To do: Render the lines below as a JSON array of strings, one string per line, leaving out any blank lines.

Data shown:
┄┄┄┄┄┄┄┄┄┄

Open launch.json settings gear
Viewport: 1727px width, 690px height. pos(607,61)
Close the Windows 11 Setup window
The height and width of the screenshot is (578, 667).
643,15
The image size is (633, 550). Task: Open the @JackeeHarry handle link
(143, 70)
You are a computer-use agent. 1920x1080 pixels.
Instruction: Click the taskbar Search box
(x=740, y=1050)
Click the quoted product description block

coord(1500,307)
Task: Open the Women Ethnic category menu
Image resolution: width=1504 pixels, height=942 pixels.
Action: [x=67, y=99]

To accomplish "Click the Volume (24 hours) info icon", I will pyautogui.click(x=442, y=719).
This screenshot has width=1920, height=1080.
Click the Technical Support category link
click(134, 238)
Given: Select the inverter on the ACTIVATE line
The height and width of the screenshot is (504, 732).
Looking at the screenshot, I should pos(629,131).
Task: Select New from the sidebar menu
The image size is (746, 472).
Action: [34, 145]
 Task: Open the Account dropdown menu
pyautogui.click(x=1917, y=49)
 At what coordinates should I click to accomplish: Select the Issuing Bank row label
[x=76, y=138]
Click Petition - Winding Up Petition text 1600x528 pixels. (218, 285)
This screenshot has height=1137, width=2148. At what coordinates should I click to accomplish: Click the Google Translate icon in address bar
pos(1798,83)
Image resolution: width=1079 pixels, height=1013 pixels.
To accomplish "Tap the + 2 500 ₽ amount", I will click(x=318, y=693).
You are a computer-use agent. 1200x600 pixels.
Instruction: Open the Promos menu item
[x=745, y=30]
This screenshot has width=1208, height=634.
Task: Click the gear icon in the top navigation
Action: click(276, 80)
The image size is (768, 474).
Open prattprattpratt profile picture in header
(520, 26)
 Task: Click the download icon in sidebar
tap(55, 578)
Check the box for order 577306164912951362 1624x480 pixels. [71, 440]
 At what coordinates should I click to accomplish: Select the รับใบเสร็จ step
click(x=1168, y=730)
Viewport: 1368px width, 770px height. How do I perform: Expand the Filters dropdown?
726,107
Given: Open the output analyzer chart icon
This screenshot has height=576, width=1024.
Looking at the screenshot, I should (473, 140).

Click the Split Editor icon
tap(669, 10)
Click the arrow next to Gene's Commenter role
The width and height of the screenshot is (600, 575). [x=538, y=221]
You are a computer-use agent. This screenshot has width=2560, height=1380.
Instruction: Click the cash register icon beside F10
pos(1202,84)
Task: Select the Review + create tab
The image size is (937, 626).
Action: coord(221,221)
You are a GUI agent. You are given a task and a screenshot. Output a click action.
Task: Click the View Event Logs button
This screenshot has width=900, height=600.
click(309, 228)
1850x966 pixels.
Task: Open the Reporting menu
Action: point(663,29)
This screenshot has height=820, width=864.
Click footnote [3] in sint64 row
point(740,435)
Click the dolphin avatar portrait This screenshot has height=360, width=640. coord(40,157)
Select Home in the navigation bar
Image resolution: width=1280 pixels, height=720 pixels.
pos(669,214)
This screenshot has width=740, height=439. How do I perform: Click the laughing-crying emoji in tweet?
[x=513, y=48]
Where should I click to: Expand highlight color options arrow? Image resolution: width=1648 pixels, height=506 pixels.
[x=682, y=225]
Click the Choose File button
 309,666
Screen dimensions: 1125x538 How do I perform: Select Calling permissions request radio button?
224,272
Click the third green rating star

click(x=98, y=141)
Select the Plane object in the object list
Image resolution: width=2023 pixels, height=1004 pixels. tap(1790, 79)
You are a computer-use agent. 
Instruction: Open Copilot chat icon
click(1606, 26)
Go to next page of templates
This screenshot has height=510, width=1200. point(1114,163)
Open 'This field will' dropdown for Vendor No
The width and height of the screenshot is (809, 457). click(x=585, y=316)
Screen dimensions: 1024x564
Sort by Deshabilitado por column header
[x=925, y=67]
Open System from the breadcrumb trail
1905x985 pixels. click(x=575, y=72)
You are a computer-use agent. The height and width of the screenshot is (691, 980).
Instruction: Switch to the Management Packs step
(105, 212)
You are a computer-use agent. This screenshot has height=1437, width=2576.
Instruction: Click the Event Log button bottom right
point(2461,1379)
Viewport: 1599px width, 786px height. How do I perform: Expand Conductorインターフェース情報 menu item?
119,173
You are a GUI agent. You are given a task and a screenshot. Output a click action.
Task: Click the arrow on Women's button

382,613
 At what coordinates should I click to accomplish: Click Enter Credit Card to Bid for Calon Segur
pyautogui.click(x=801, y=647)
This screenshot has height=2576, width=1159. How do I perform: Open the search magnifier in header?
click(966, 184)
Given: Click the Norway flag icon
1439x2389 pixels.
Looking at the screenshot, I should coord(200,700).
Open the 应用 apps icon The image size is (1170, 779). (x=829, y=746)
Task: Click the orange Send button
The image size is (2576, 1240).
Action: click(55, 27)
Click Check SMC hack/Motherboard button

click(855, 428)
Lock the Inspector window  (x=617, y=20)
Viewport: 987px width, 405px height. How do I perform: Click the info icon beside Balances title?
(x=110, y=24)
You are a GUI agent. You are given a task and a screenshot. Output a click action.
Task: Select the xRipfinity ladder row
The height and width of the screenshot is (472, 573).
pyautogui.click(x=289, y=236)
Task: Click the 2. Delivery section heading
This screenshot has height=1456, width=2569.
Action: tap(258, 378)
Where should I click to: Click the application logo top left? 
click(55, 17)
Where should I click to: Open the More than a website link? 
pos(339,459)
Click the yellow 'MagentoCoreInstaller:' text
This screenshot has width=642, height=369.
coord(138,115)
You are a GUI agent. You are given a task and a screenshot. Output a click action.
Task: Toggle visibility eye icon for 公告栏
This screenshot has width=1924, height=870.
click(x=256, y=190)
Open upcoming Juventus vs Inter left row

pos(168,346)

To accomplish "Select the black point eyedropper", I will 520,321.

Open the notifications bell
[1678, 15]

┄┄┄┄┄┄┄┄┄┄

Exercise solution:
[
  "Open launch.json settings gear",
  "Viewport: 1727px width, 690px height. pos(607,61)",
  "Close the Windows 11 Setup window",
  "The height and width of the screenshot is (578, 667).",
  "643,15",
  "The image size is (633, 550). Task: Open the @JackeeHarry handle link",
  "(143, 70)",
  "You are a computer-use agent. 1920x1080 pixels.",
  "Instruction: Click the taskbar Search box",
  "(x=740, y=1050)",
  "Click the quoted product description block",
  "coord(1500,307)",
  "Task: Open the Women Ethnic category menu",
  "Image resolution: width=1504 pixels, height=942 pixels.",
  "Action: [x=67, y=99]",
  "To accomplish \"Click the Volume (24 hours) info icon\", I will pyautogui.click(x=442, y=719).",
  "This screenshot has width=1920, height=1080.",
  "Click the Technical Support category link",
  "click(134, 238)",
  "Given: Select the inverter on the ACTIVATE line",
  "The height and width of the screenshot is (504, 732).",
  "Looking at the screenshot, I should pos(629,131).",
  "Task: Select New from the sidebar menu",
  "The image size is (746, 472).",
  "Action: [34, 145]",
  " Task: Open the Account dropdown menu",
  "pyautogui.click(x=1917, y=49)",
  " At what coordinates should I click to accomplish: Select the Issuing Bank row label",
  "[x=76, y=138]",
  "Click Petition - Winding Up Petition text 1600x528 pixels. (218, 285)",
  "This screenshot has height=1137, width=2148. At what coordinates should I click to accomplish: Click the Google Translate icon in address bar",
  "pos(1798,83)",
  "Image resolution: width=1079 pixels, height=1013 pixels.",
  "To accomplish \"Tap the + 2 500 ₽ amount\", I will click(x=318, y=693).",
  "You are a computer-use agent. 1200x600 pixels.",
  "Instruction: Open the Promos menu item",
  "[x=745, y=30]",
  "This screenshot has width=1208, height=634.",
  "Task: Click the gear icon in the top navigation",
  "Action: click(276, 80)",
  "The image size is (768, 474).",
  "Open prattprattpratt profile picture in header",
  "(520, 26)",
  " Task: Click the download icon in sidebar",
  "tap(55, 578)",
  "Check the box for order 577306164912951362 1624x480 pixels. [71, 440]",
  " At what coordinates should I click to accomplish: Select the รับใบเสร็จ step",
  "click(x=1168, y=730)",
  "Viewport: 1368px width, 770px height. How do I perform: Expand the Filters dropdown?",
  "726,107",
  "Given: Open the output analyzer chart icon",
  "This screenshot has height=576, width=1024.",
  "Looking at the screenshot, I should (473, 140).",
  "Click the Split Editor icon",
  "tap(669, 10)",
  "Click the arrow next to Gene's Commenter role",
  "The width and height of the screenshot is (600, 575). [x=538, y=221]",
  "You are a computer-use agent. This screenshot has width=2560, height=1380.",
  "Instruction: Click the cash register icon beside F10",
  "pos(1202,84)",
  "Task: Select the Review + create tab",
  "The image size is (937, 626).",
  "Action: coord(221,221)",
  "You are a GUI agent. You are given a task and a screenshot. Output a click action.",
  "Task: Click the View Event Logs button",
  "This screenshot has width=900, height=600.",
  "click(309, 228)",
  "1850x966 pixels.",
  "Task: Open the Reporting menu",
  "Action: point(663,29)",
  "This screenshot has height=820, width=864.",
  "Click footnote [3] in sint64 row",
  "point(740,435)",
  "Click the dolphin avatar portrait This screenshot has height=360, width=640. coord(40,157)",
  "Select Home in the navigation bar",
  "Image resolution: width=1280 pixels, height=720 pixels.",
  "pos(669,214)",
  "This screenshot has width=740, height=439. How do I perform: Click the laughing-crying emoji in tweet?",
  "[x=513, y=48]",
  "Where should I click to: Expand highlight color options arrow? Image resolution: width=1648 pixels, height=506 pixels.",
  "[x=682, y=225]",
  "Click the Choose File button",
  " 309,666",
  "Screen dimensions: 1125x538 How do I perform: Select Calling permissions request radio button?",
  "224,272",
  "Click the third green rating star",
  "click(x=98, y=141)",
  "Select the Plane object in the object list",
  "Image resolution: width=2023 pixels, height=1004 pixels. tap(1790, 79)",
  "You are a computer-use agent. ",
  "Instruction: Open Copilot chat icon",
  "click(1606, 26)",
  "Go to next page of templates",
  "This screenshot has height=510, width=1200. point(1114,163)",
  "Open 'This field will' dropdown for Vendor No",
  "The width and height of the screenshot is (809, 457). click(x=585, y=316)",
  "Screen dimensions: 1024x564",
  "Sort by Deshabilitado por column header",
  "[x=925, y=67]",
  "Open System from the breadcrumb trail",
  "1905x985 pixels. click(x=575, y=72)",
  "You are a computer-use agent. The height and width of the screenshot is (691, 980).",
  "Instruction: Switch to the Management Packs step",
  "(105, 212)",
  "You are a computer-use agent. This screenshot has height=1437, width=2576.",
  "Instruction: Click the Event Log button bottom right",
  "point(2461,1379)",
  "Viewport: 1599px width, 786px height. How do I perform: Expand Conductorインターフェース情報 menu item?",
  "119,173",
  "You are a GUI agent. You are given a task and a screenshot. Output a click action.",
  "Task: Click the arrow on Women's button",
  "382,613",
  " At what coordinates should I click to accomplish: Click Enter Credit Card to Bid for Calon Segur",
  "pyautogui.click(x=801, y=647)",
  "This screenshot has height=2576, width=1159. How do I perform: Open the search magnifier in header?",
  "click(966, 184)",
  "Given: Click the Norway flag icon",
  "1439x2389 pixels.",
  "Looking at the screenshot, I should coord(200,700).",
  "Open the 应用 apps icon The image size is (1170, 779). (x=829, y=746)",
  "Task: Click the orange Send button",
  "The image size is (2576, 1240).",
  "Action: click(55, 27)",
  "Click Check SMC hack/Motherboard button",
  "click(855, 428)",
  "Lock the Inspector window  (x=617, y=20)",
  "Viewport: 987px width, 405px height. How do I perform: Click the info icon beside Balances title?",
  "(x=110, y=24)",
  "You are a GUI agent. You are given a task and a screenshot. Output a click action.",
  "Task: Select the xRipfinity ladder row",
  "The height and width of the screenshot is (472, 573).",
  "pyautogui.click(x=289, y=236)",
  "Task: Click the 2. Delivery section heading",
  "This screenshot has height=1456, width=2569.",
  "Action: tap(258, 378)",
  "Where should I click to: Click the application logo top left? ",
  "click(55, 17)",
  "Where should I click to: Open the More than a website link? ",
  "pos(339,459)",
  "Click the yellow 'MagentoCoreInstaller:' text",
  "This screenshot has width=642, height=369.",
  "coord(138,115)",
  "You are a GUI agent. You are given a task and a screenshot. Output a click action.",
  "Task: Toggle visibility eye icon for 公告栏",
  "This screenshot has width=1924, height=870.",
  "click(x=256, y=190)",
  "Open upcoming Juventus vs Inter left row",
  "pos(168,346)",
  "To accomplish \"Select the black point eyedropper\", I will 520,321.",
  "Open the notifications bell",
  "[1678, 15]"
]